Records from a pointing dataset:
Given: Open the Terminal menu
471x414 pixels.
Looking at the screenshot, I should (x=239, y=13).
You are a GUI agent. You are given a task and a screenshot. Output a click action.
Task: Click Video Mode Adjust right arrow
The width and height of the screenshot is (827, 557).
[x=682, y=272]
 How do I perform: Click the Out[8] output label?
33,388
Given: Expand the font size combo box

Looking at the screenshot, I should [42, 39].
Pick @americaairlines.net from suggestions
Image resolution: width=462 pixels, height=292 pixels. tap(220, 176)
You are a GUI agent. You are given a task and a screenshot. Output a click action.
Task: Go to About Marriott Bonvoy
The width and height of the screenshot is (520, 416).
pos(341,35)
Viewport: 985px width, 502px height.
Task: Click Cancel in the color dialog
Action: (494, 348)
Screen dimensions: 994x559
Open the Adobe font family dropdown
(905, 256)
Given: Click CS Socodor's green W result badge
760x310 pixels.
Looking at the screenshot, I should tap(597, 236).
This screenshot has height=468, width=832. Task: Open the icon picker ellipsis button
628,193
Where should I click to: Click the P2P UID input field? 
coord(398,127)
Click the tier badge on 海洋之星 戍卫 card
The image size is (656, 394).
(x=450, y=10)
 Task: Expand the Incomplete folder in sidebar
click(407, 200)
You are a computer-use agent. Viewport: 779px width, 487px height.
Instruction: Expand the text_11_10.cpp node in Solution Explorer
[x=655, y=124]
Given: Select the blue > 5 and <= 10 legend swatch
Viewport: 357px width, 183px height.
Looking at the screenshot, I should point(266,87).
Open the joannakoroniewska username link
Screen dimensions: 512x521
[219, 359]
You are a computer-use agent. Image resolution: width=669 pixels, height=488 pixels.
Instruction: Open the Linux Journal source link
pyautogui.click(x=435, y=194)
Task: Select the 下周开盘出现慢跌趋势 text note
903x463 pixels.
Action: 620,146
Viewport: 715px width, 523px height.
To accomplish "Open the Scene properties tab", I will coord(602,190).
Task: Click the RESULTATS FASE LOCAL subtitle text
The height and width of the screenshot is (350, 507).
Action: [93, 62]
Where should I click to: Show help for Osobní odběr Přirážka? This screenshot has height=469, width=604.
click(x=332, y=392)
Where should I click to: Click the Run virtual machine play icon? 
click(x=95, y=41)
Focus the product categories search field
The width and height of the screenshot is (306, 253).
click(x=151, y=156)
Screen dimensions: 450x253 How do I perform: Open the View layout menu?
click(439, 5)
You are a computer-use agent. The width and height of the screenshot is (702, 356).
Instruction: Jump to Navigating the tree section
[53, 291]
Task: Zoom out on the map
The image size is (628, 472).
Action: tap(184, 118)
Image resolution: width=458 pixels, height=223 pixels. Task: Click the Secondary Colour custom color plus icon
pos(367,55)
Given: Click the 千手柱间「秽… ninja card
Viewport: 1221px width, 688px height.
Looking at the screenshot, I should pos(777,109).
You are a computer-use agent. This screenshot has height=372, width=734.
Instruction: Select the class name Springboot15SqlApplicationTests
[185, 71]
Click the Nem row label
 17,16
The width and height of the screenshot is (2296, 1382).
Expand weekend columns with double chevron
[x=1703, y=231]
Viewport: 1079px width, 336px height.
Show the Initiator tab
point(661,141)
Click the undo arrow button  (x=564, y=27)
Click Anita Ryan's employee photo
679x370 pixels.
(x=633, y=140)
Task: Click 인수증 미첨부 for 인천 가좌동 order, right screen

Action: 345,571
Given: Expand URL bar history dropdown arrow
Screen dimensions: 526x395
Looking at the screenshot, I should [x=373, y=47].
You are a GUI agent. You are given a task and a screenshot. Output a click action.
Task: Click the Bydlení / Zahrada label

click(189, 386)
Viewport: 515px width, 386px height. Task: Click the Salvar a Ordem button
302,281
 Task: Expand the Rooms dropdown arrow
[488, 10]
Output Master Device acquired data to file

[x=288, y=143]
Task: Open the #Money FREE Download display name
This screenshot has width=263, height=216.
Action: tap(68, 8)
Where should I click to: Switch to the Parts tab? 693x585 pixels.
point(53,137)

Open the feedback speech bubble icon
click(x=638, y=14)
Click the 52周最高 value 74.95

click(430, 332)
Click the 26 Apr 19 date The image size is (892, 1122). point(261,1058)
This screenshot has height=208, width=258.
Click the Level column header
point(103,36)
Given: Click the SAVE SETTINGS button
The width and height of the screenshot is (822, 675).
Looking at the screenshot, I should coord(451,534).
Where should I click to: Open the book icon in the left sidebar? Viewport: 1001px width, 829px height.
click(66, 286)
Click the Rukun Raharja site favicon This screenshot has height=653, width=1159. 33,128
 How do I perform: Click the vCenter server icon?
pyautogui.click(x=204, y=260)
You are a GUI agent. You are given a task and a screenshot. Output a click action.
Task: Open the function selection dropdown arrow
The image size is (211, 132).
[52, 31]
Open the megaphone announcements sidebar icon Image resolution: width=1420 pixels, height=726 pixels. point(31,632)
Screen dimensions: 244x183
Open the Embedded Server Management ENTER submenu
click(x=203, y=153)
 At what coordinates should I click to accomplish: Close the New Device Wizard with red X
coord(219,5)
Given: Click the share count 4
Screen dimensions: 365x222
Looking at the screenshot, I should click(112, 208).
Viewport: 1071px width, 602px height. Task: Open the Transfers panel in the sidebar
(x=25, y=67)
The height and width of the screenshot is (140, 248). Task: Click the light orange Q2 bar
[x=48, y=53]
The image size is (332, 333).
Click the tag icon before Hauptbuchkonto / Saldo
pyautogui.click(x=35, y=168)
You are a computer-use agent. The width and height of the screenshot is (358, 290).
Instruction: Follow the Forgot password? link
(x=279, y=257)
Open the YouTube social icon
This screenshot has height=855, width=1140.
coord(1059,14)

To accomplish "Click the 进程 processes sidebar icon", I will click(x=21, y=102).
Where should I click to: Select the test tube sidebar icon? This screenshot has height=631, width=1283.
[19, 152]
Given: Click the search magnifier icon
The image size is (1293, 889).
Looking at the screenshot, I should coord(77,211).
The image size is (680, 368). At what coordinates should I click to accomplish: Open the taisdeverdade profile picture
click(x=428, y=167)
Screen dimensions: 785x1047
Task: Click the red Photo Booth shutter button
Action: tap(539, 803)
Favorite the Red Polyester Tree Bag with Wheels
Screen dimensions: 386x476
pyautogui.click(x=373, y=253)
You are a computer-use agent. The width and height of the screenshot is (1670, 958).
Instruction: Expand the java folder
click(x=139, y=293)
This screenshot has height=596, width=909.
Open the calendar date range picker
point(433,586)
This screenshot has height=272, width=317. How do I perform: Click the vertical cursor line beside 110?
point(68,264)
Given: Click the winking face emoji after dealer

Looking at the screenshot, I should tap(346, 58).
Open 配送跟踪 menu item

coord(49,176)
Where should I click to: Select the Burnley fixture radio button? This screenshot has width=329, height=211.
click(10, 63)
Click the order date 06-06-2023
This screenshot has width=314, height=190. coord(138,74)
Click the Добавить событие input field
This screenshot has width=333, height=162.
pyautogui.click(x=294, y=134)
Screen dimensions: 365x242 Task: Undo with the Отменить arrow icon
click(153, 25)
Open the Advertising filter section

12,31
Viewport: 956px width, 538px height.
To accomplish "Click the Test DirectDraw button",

EXERCISE OBJECTIVE:
Copy out every line of the listing above, exactly as it stands, from the line containing "Task: Click the RESULTATS" down to the line containing "click(439, 5)", both ends included.

RESULT:
Task: Click the RESULTATS FASE LOCAL subtitle text
The height and width of the screenshot is (350, 507).
Action: [93, 62]
Where should I click to: Show help for Osobní odběr Přirážka? This screenshot has height=469, width=604.
click(x=332, y=392)
Where should I click to: Click the Run virtual machine play icon? 
click(x=95, y=41)
Focus the product categories search field
The width and height of the screenshot is (306, 253).
click(x=151, y=156)
Screen dimensions: 450x253 How do I perform: Open the View layout menu?
click(439, 5)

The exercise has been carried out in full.